Starters are detailed and clever. Seared scallops come with a plank of sweet, buttery carrot, and a disc of pig’s head, crisped on the surface, soft inside, with a bright acidulated edge that helps it sing of the farmyard. A smooth apple purée brings lubrication. A thick piece of salmon, skin crisped, arrives with slices of raw cauliflower and a quenelle of a mango chutney, sultry with freshly roasted spices. There’s a savoury crumb with a hot, spicy flounce.

Most pleasing of all is the fish soup. A bowl arrives containing a soft, long-cooked octopus tentacle, a piece of seared mackerel, a splodge of bright orange, garlicky rouille, another of coal-black squid ink and leaves of toasted seaweed. The hot fish soup, with a ripe tomato and shellfish base, is poured over the top to meet the ingredients. It becomes so very much more than itself. It’s an awful lot of excitement for £7.50.

Main courses are just as ambitious. Monkfish comes with seaweed dumplings, clams, pickled carrots and red wine; cod is paired with lentils, devilled butter, mussels and fennel. But there is also a blackboard offering whole fish for two. These cost £55, which is a lot of anybody’s money even for a turbot. For that wedge it has to be good. The sea bass, grilled over coals, is more than that. It is a serious size, tale and head hanging shamelessly over either end of the platter. The crisp, blistered skin is seasoned with lemon, salt and pepper and demands to be eaten by itself. The sweet, pearly flesh is bang on.

Cooking a fish of this size over flame and keeping it in one piece really isn’t easy. A word, too, for our waitress, who offers to fillet it, and does so with unflustered precision, slipping the backbone out as if it were an oiled blade from a sheath. Rightly, she offers to leave the head so we can pick at the seared and smoky cheeks. Included in the price is a heap of roasted mussels, with piggy lardons and a leaf fall of kale. In truth it would have fed three. The only thing to bitch about is the chips. They are thick cut and dreary, and just undercooked enough for the bowl to remain unmolested, without us being roused to send them back.

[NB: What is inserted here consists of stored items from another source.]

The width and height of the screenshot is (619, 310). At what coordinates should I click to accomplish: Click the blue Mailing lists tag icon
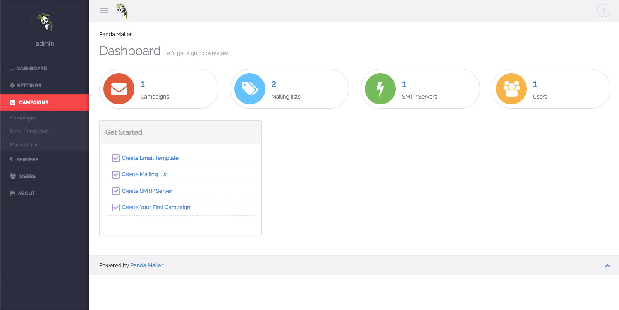pos(250,89)
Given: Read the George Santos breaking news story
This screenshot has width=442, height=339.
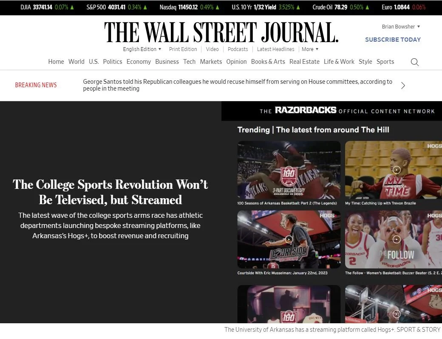Looking at the screenshot, I should 238,85.
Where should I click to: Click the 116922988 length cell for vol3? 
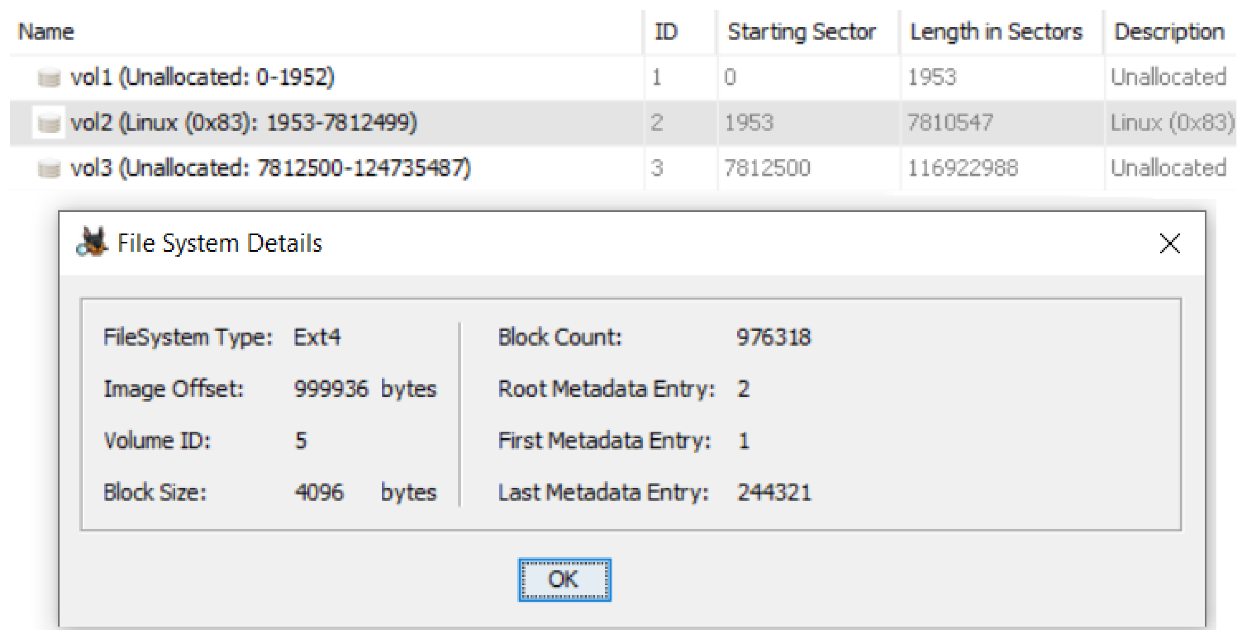(x=963, y=168)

Happily, desserts include something called the Taste of the Pier at £18 for two. This is obviously an exercise in whimsy, which can sometimes be less entertaining than the kitchen might imagine. But this is also a masterclass in technique, which goes far beyond the two sticks of cloud-like candyfloss. There’s a cornet of Mr Whippy-style coconut ice cream. There are icing sugar-dusted misshapen beach pebbles of smooth black truffle, shattered pieces of honeycomb coated in green tea-flavoured white chocolate. Nougat comes spun through with sesame and peanut, and fudge, with the salty-sweet punch of miso. We leave the best till last: a still warm, sugar-dusted doughnut backfilled with a curd of yuzu, that gloriously aromatic Japanese citrus. It is the perfect size, small enough to leave us wistful rather than sickly.

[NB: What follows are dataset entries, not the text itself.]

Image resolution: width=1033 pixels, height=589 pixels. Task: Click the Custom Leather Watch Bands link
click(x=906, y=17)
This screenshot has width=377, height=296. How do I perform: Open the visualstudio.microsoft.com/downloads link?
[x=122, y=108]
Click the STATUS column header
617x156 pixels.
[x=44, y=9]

We gave the Salt Room menu a serious and costly shakedown, but there are other ways to eat here, including the lunch and early evening menu at £17.50 for three courses. Or just order a whole fish for three. The wine list is broad and deep with lots of choice by carafe. The Salt Room is that ideal thing, down here on the coast in deepest winter: dinner as defence against the cold and the wind and the storm-tossed sea outside. I must return come summer.

Jay’s news bites

• For more fish soup action head a long way west to Burton Bradstock in Dorset and the Seaside Boarding House. The beautiful white-washed hotel has an equally lovely restaurant, with a menu overseen by Alastair Little. As well as the soup, the fish-heavy offerings include monkfish escabeche with a saffron potato salad, and turbot with shrimp butter (theseasideboardinghouse.com).

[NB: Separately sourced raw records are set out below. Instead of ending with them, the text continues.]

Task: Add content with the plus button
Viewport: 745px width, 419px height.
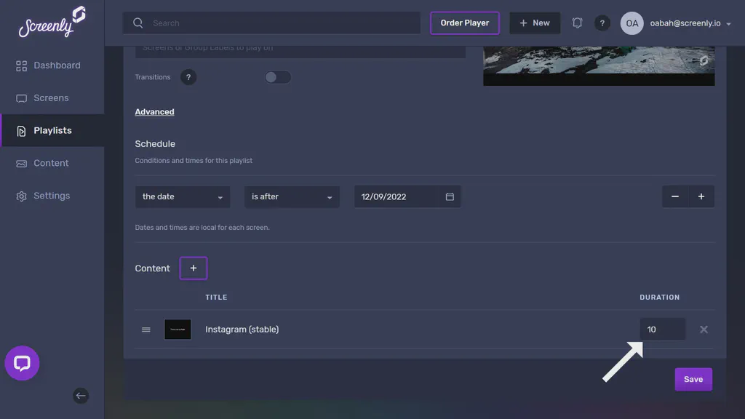Action: click(x=193, y=268)
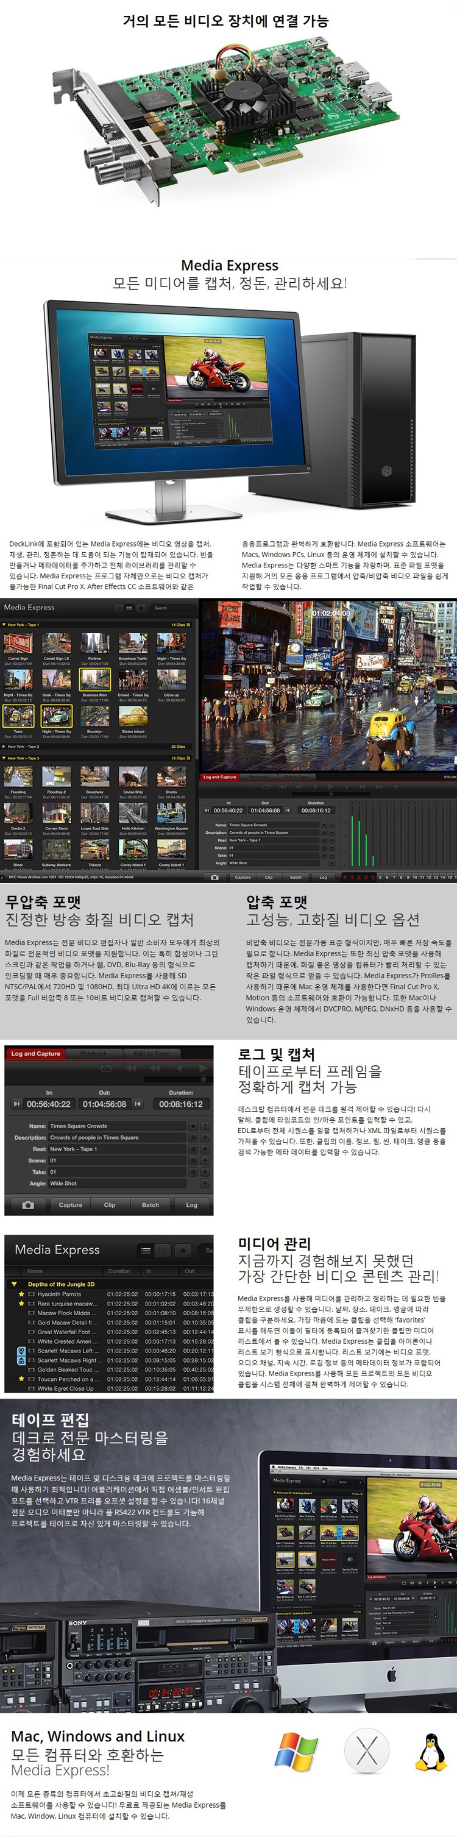Click the camera still-grab icon in Log and Capture panel
This screenshot has width=457, height=1840.
[28, 1205]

• From the ‘life coming full circle’ department: chef, author and raconteur Allegra McEvedy has taken back ownership of the Albertine, the west London wine bar her late mother opened in 1978. Booze will still be the focus, alongside a downstairs lunch menu and a more developed evening offering upstairs (albertinewinebar.co.uk).

• This weekend sees the start of the third annual Mutton Week in Aldeburgh, Suffolk, spearheaded by local butchers Salter & King alongside sheep farmer Jason Gathorne-Hardy. Specials will be on offer in the area and there will be mutton butchery demonstrations and talks (salterandking.co.uk).